WHAT THIS TASK INVOLVES
Would you copy only the lines below, from the one containing "Image resolution: width=800" through the very last one, leaving the pictures out?

DATA UNDER STUDY
--- START ---

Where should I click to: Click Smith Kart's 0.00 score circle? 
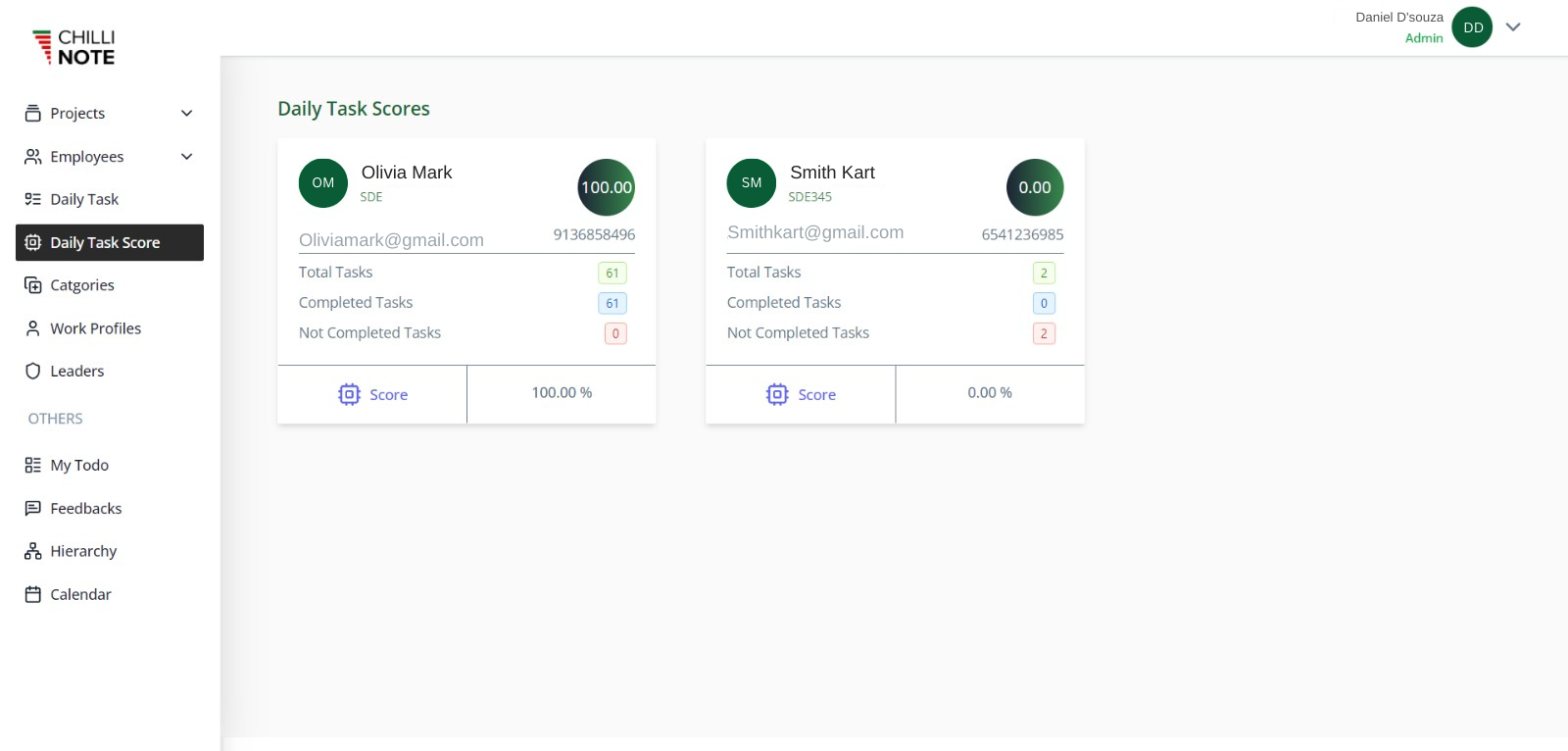pyautogui.click(x=1035, y=187)
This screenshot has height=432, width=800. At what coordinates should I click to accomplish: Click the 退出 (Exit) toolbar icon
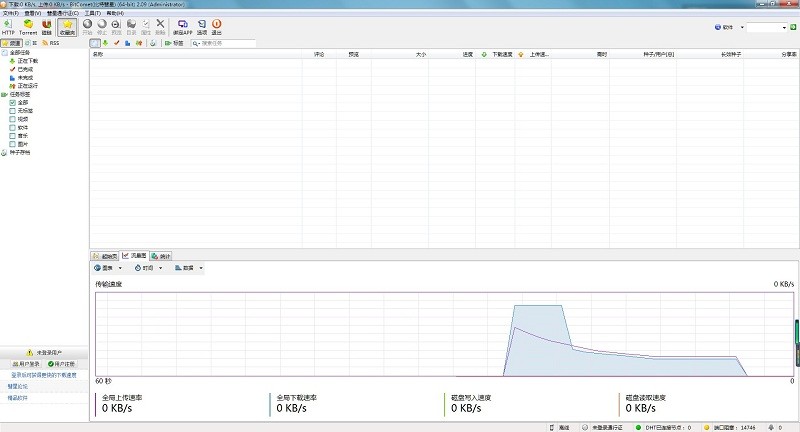217,25
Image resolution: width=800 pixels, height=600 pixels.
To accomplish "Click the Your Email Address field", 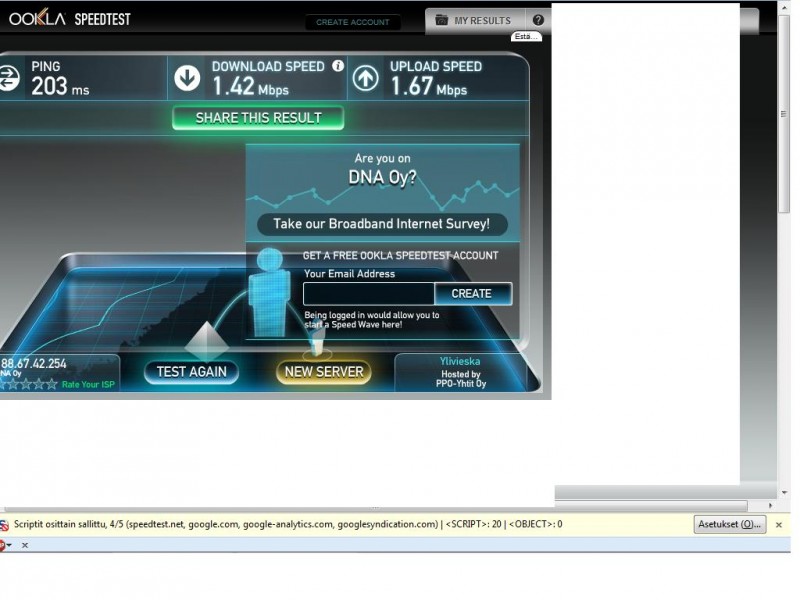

--- END ---

RESULT
Image resolution: width=800 pixels, height=600 pixels.
To accomplish "Click the Your Email Address field", 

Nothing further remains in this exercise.